The Problem (Q-score 4, ranked #26th of 32 in the Word VBA archive)
The scenario as originally posted in 2012
Possible Duplicate:
What is the best free way to clean up Word HTML?
PHP to clean-up pasted Microsoft input
I allow clients to enter notes in a rich text editor, and have only recently upgraded to ckEditor 3x, which strips MS word classes, styles, and comments by default (when users paste into the editor object). So moving forward I’m all set.
I’ve recently had a need to clean up 5 years worth of notes some of which have MS word generated HTML embedded. I need to loop through this body of text and clean it.
I do not need to strip out all span tags, only those identified as written by Microsoft.

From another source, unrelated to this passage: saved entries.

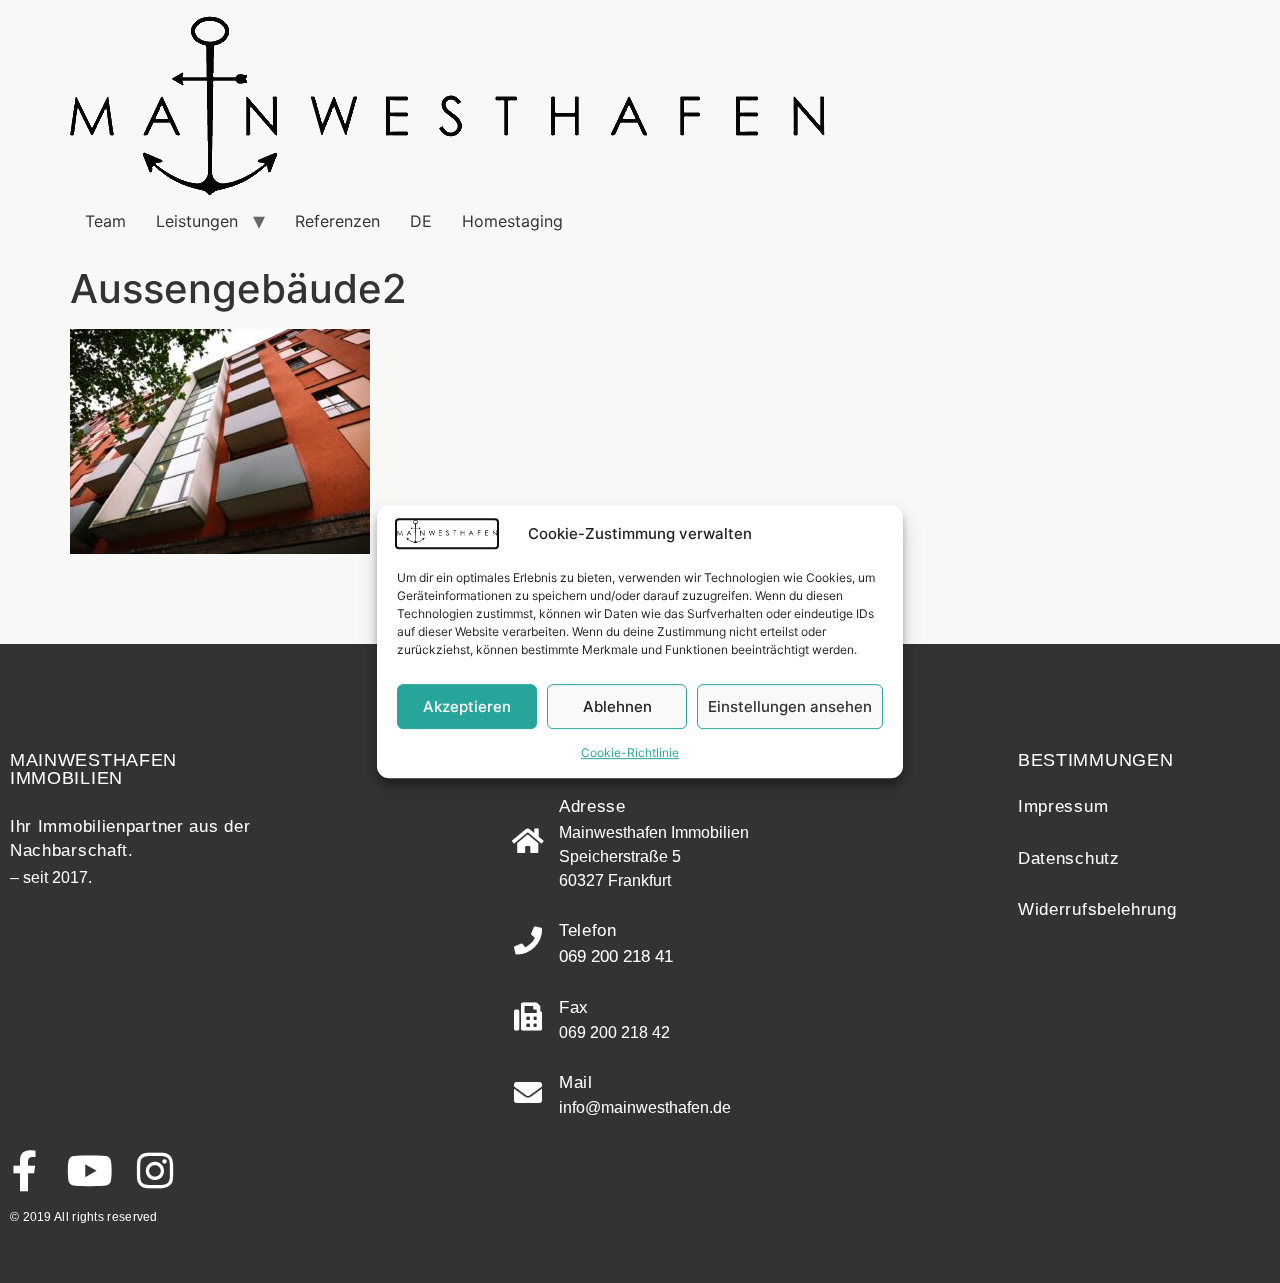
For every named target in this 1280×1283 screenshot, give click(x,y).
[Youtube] (89, 1170)
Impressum (1063, 806)
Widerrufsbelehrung (1097, 909)
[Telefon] (528, 941)
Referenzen (337, 221)
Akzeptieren (467, 706)
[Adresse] (528, 841)
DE (421, 221)
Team (105, 221)
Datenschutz (1069, 858)
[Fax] (528, 1017)
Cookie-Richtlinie (630, 752)
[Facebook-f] (24, 1170)
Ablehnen (617, 706)
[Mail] (528, 1093)
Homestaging (512, 221)
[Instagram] (154, 1170)
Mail (576, 1082)
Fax (574, 1007)
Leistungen (197, 221)
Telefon (588, 930)
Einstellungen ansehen (790, 706)
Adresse (592, 806)
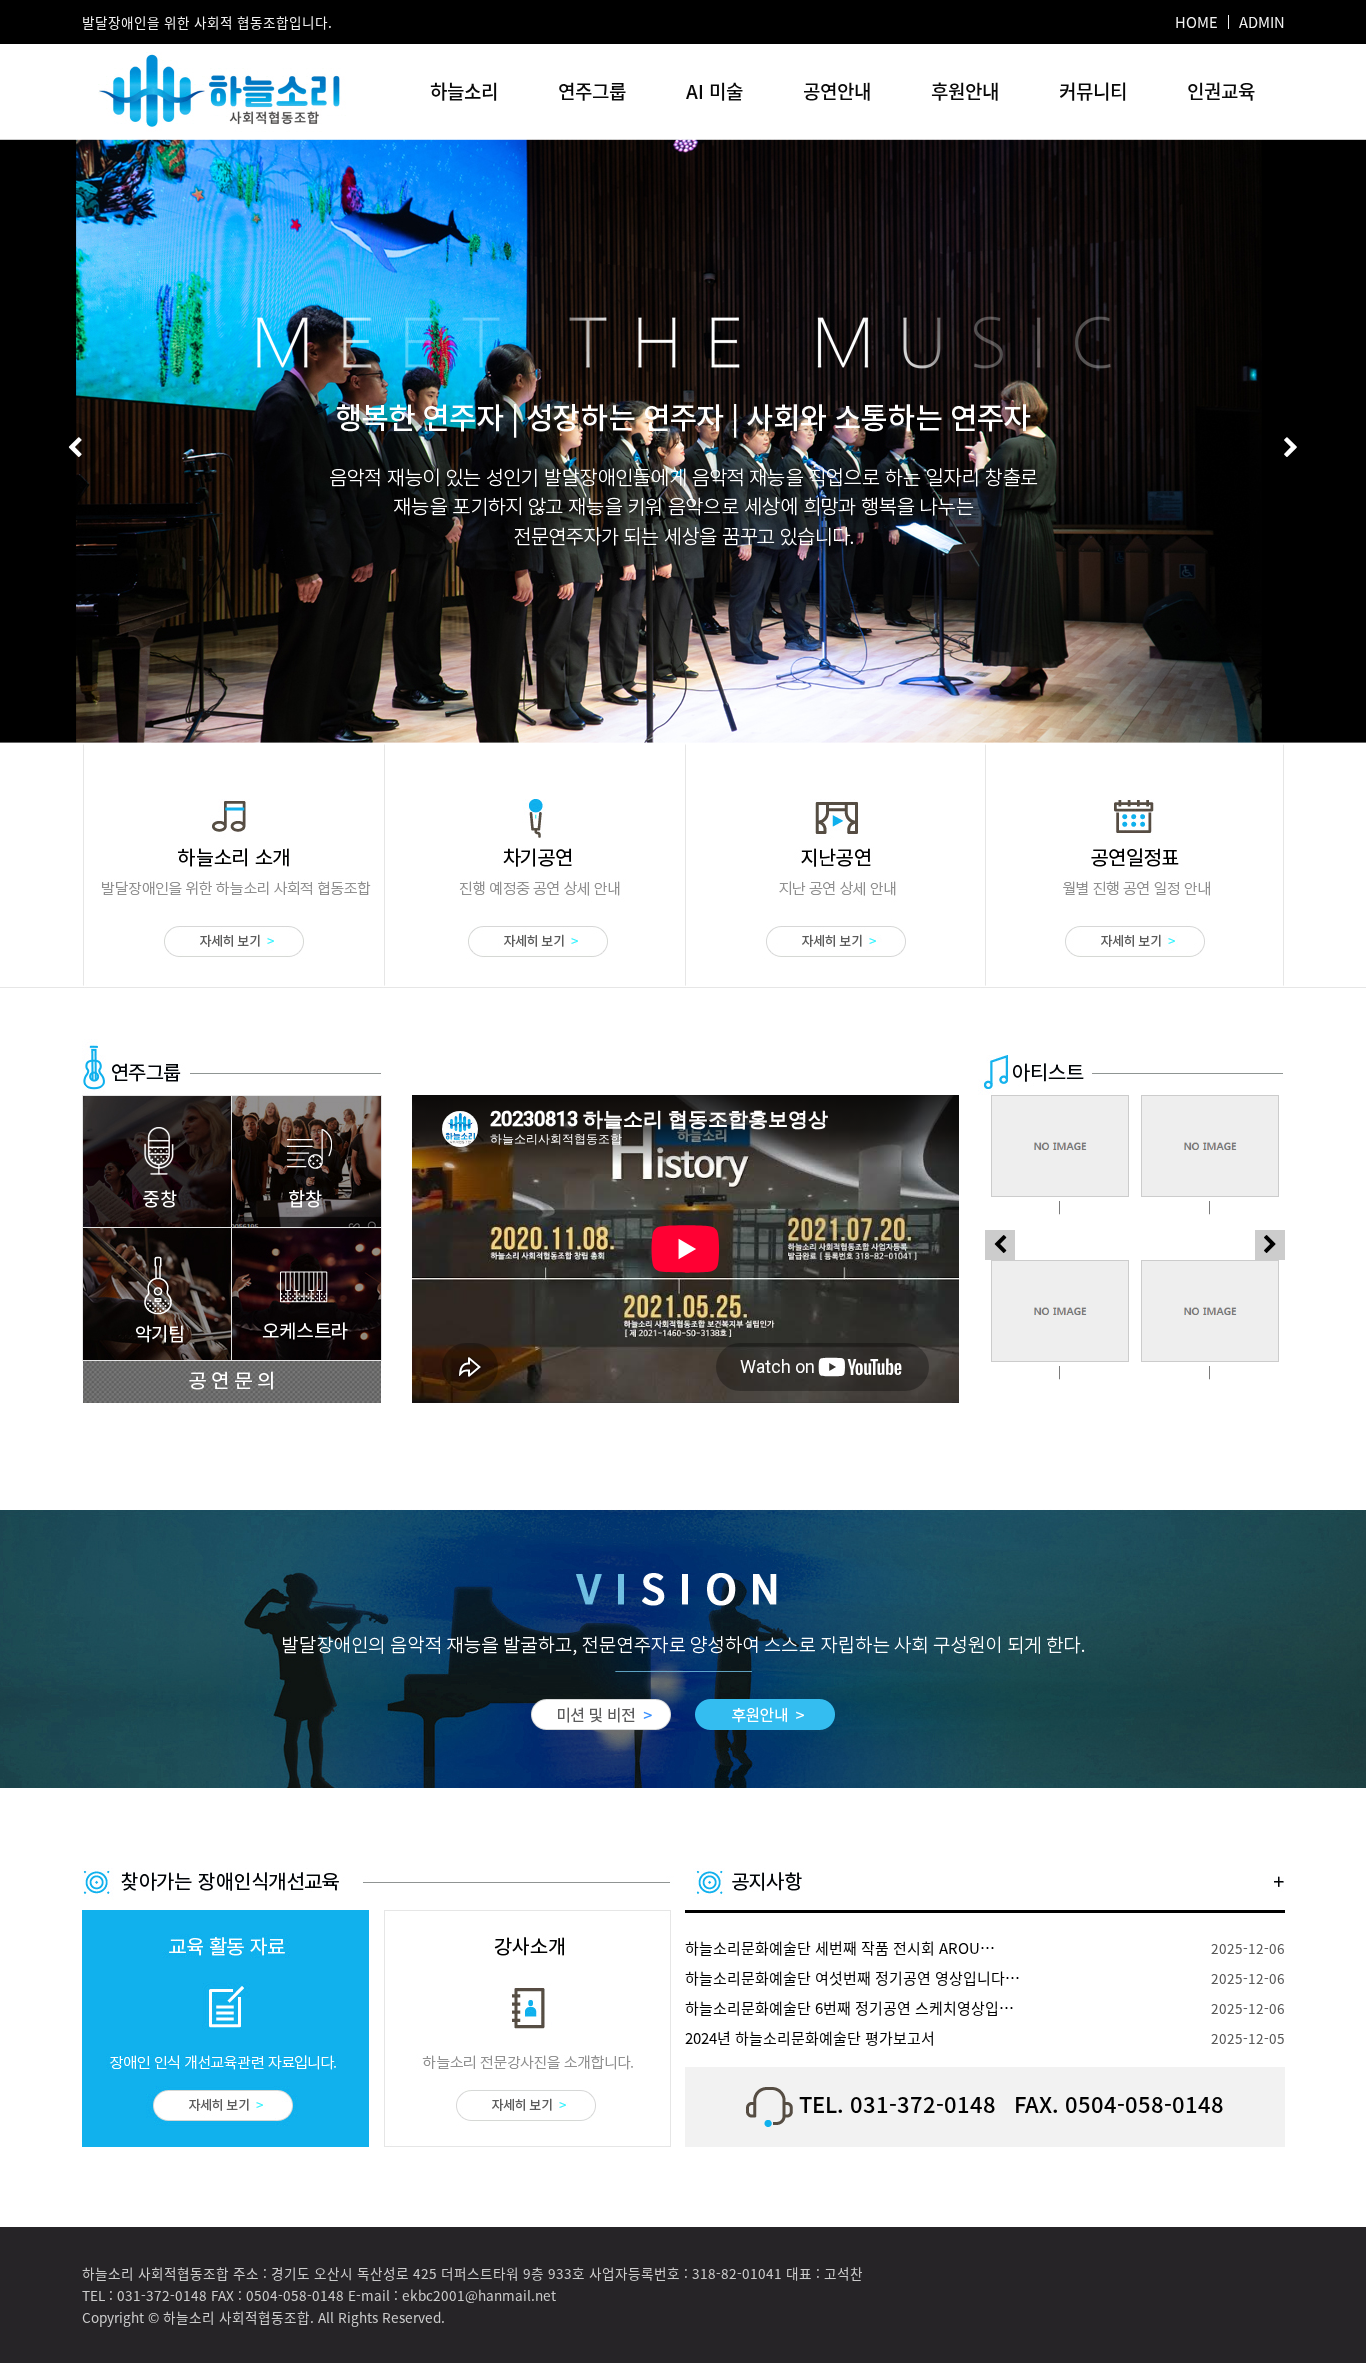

I’ve tried using HTMLCleaner, but it is not removing the MS generated HTML. http://word2cleanhtml.com does exactly what I want, however the developers are currently not offering the API for public use (as of July 9, 2012).
I’ve looked for such a class off and on for the last few weeks and am not having much luck. Have any of you found a useful class you’d like to share?
Why community consensus is tight on this one
Across 32 Word VBA entries in the archive, the accepted answer here holds solid answer (above median) status — meaning voters are unusually aligned on the right fix.
The Verified Solution — solid answer (above median) (+7)
Advisory answer — community consensus with reference links
Note: the verified answer below is a reference / advisory response rather than a copy-ready snippet.
This will do what you want.
When to Use It — vintage (14+ years old, pre-2013)
Ranked #26th in its category — specialized fit
This pattern sits in the 63% tail relative to the top answer. Reach for it when your scenario closely matches the question title; otherwise browse the Word VBA archive for a higher-consensus alternative.
What changed between 2012 and 2026
The answer is 14 years old. The Word VBA object model has been stable across Office 2013, 2016, 2019, 2021, 365, and 2024/2026 LTSC, so the pattern still compiles. Changes that might affect you: 64-bit API declarations (use PtrSafe), blocked macros in downloaded files (Mark-of-the-Web), and the shift toward Office Scripts for web-first workflows.